**Assignment:** Please set down, unchanged, the line containing "Instruction: Switch to the 设计 Design tab" and all the lines that follow it until the data below ends.

Stored records
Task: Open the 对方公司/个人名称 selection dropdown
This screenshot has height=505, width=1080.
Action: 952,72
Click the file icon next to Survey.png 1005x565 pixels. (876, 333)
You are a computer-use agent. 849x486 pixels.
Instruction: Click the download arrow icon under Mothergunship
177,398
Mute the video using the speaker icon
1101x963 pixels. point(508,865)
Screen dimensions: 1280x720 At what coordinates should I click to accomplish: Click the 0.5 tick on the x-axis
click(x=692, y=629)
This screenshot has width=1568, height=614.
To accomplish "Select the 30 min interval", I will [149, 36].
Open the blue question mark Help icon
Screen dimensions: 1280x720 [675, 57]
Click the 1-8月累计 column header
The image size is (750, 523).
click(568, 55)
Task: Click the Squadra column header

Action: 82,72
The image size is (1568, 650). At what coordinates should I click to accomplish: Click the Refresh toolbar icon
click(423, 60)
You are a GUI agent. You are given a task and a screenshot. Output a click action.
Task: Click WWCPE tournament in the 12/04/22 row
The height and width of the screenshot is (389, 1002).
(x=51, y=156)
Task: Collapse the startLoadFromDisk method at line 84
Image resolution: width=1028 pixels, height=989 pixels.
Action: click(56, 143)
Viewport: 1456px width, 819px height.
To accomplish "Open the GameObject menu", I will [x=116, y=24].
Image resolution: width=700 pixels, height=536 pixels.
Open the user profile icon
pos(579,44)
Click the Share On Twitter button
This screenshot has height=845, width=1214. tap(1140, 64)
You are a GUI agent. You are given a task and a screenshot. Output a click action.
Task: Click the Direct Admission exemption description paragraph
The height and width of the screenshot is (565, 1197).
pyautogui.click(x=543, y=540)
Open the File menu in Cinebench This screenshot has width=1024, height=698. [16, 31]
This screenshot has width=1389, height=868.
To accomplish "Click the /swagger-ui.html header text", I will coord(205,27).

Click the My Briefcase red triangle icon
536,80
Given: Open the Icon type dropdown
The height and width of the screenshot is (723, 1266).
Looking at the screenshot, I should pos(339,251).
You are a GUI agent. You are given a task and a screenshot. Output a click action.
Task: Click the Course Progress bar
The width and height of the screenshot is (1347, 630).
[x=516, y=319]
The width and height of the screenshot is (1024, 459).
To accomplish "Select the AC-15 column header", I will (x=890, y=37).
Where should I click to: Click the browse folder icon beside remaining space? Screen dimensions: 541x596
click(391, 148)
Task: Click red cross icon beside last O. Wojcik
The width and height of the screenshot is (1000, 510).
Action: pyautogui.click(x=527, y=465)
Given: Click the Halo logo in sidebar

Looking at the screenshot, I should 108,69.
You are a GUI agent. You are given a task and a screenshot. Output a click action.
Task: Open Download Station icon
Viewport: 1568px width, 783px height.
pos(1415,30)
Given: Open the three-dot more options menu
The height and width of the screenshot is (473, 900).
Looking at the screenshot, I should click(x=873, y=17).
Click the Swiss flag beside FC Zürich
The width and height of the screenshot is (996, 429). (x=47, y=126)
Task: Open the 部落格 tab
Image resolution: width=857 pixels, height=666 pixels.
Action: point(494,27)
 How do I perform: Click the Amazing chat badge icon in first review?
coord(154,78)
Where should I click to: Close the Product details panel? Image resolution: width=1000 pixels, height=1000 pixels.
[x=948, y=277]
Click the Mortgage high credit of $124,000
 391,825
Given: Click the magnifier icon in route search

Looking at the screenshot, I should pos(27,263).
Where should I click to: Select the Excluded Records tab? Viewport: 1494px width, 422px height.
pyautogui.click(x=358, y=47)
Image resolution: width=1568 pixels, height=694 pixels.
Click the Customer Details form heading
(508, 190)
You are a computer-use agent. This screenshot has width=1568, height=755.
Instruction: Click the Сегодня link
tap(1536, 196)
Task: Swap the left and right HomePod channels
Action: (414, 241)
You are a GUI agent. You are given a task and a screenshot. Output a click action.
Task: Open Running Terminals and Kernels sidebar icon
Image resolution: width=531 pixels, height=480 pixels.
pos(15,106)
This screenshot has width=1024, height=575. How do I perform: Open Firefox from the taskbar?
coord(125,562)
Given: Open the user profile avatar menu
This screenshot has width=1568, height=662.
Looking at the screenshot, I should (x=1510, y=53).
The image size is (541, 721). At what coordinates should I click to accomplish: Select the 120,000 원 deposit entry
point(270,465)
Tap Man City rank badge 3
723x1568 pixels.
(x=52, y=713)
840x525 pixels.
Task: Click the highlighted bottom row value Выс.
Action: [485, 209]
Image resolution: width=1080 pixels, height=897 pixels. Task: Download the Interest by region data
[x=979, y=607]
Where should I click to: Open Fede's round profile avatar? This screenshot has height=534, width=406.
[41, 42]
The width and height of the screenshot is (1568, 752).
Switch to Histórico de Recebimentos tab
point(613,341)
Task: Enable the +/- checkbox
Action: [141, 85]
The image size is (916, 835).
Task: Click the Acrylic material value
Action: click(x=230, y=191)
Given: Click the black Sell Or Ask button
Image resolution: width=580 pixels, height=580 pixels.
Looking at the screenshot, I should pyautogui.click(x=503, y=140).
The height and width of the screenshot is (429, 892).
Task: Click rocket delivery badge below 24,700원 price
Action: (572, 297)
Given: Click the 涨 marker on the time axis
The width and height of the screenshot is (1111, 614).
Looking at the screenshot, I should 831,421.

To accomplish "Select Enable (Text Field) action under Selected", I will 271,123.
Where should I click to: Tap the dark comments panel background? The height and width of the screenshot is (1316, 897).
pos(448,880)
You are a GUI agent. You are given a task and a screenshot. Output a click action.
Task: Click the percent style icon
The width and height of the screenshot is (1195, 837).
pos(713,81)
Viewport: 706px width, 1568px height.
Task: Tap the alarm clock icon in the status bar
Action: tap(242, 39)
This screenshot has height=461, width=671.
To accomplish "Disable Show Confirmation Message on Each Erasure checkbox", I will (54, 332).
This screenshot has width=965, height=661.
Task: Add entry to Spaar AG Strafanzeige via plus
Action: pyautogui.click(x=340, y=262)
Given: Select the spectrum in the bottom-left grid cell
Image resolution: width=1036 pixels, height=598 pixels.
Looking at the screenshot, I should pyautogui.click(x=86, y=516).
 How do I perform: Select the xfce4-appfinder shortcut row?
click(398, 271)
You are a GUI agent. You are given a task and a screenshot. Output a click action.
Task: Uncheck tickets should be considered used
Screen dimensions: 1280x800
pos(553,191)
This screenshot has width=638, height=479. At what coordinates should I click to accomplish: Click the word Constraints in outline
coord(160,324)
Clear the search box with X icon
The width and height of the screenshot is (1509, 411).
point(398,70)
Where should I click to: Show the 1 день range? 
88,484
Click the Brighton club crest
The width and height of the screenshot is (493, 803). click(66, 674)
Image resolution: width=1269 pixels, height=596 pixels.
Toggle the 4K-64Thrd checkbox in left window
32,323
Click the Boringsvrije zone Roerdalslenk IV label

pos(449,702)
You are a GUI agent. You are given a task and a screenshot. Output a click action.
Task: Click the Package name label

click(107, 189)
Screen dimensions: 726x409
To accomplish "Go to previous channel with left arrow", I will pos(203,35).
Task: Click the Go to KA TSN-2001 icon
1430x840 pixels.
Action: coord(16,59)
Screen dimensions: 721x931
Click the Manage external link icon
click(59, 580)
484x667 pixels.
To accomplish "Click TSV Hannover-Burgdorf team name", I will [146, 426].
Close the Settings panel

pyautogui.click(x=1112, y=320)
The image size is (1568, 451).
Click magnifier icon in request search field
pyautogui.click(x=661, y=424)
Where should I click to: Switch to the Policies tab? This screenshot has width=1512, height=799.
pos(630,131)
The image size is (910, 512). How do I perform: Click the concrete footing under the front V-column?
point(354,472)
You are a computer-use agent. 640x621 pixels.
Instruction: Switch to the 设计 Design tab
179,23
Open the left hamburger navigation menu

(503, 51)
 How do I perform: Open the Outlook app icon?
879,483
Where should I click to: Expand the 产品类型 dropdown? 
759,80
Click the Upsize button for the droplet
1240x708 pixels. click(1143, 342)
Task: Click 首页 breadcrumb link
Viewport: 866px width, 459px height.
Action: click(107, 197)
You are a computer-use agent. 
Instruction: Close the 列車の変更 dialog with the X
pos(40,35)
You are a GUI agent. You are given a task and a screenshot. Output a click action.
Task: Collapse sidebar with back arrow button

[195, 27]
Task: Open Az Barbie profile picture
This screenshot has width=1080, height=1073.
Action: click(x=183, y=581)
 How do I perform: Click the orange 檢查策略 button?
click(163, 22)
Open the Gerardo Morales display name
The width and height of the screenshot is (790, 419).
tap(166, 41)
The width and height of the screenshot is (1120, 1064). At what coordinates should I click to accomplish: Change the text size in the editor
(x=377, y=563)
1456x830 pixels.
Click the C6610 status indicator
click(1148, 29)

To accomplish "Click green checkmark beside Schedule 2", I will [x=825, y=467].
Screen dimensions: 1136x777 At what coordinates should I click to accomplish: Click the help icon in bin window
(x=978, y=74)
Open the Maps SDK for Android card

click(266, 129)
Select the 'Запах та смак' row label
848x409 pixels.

**Result of the exercise:**
Instruction: Switch to the 设计 Design tab
179,23
Open the left hamburger navigation menu

(503, 51)
 How do I perform: Open the Outlook app icon?
879,483
Where should I click to: Expand the 产品类型 dropdown? 
759,80
Click the Upsize button for the droplet
1240x708 pixels. click(1143, 342)
Task: Click 首页 breadcrumb link
Viewport: 866px width, 459px height.
Action: click(107, 197)
You are a computer-use agent. 
Instruction: Close the 列車の変更 dialog with the X
pos(40,35)
You are a GUI agent. You are given a task and a screenshot. Output a click action.
Task: Collapse sidebar with back arrow button

[195, 27]
Task: Open Az Barbie profile picture
This screenshot has width=1080, height=1073.
Action: click(x=183, y=581)
 How do I perform: Click the orange 檢查策略 button?
click(163, 22)
Open the Gerardo Morales display name
The width and height of the screenshot is (790, 419).
tap(166, 41)
The width and height of the screenshot is (1120, 1064). At what coordinates should I click to accomplish: Change the text size in the editor
(x=377, y=563)
1456x830 pixels.
Click the C6610 status indicator
click(1148, 29)

To accomplish "Click green checkmark beside Schedule 2", I will [x=825, y=467].
Screen dimensions: 1136x777 At what coordinates should I click to accomplish: Click the help icon in bin window
(x=978, y=74)
Open the Maps SDK for Android card

click(266, 129)
Select the 'Запах та смак' row label
848x409 pixels.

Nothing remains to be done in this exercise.